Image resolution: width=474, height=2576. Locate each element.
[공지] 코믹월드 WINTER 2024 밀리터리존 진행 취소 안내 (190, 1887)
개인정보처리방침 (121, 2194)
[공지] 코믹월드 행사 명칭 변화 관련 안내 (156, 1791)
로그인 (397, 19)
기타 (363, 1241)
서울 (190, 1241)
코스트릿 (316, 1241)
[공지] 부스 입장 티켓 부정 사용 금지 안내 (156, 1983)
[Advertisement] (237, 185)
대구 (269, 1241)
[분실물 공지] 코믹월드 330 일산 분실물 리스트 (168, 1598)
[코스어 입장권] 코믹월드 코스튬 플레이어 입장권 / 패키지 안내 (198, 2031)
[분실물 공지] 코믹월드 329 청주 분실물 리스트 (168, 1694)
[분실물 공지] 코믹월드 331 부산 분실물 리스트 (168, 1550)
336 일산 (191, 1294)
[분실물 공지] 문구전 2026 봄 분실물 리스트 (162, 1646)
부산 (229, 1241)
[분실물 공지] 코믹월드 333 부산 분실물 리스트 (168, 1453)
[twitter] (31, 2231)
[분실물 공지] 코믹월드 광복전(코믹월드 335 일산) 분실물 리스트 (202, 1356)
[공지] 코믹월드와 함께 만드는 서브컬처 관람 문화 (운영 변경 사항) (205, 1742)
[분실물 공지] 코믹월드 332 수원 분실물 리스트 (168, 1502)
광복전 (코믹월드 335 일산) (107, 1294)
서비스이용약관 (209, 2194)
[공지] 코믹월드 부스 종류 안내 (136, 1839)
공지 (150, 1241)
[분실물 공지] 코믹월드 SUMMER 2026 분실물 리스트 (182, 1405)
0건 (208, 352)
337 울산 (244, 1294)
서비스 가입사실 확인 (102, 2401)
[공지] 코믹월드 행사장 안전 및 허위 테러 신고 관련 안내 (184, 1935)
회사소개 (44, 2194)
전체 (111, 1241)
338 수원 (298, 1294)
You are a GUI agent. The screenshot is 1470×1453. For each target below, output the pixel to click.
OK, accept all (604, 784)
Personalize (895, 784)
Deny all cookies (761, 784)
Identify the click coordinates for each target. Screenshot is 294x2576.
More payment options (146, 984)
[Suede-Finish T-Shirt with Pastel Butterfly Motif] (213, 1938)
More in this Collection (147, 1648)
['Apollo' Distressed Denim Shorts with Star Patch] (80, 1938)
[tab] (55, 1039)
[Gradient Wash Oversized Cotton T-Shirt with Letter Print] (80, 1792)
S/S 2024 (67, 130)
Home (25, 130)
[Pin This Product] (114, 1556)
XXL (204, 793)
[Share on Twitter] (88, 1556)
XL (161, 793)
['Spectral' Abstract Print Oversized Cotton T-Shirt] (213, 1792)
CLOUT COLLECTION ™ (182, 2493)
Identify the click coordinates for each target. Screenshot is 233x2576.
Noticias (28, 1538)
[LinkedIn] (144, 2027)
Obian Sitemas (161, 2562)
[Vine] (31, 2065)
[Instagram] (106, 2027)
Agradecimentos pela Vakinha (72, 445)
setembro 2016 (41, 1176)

**Exercise**.
Repeat the entries above verbatim, but only from the line that has "[분실물 공지] 코믹월드 333 부산 분실물 리스트 (168, 1453)" down to the line that has "서비스이용약관 (209, 2194)", inclusive.

**Your response**.
[분실물 공지] 코믹월드 333 부산 분실물 리스트 (168, 1453)
[twitter] (31, 2231)
[분실물 공지] 코믹월드 광복전(코믹월드 335 일산) 분실물 리스트 (202, 1356)
[공지] 코믹월드와 함께 만드는 서브컬처 관람 문화 (운영 변경 사항) (205, 1742)
[분실물 공지] 코믹월드 332 수원 분실물 리스트 (168, 1502)
광복전 (코믹월드 335 일산) (107, 1294)
서비스이용약관 (209, 2194)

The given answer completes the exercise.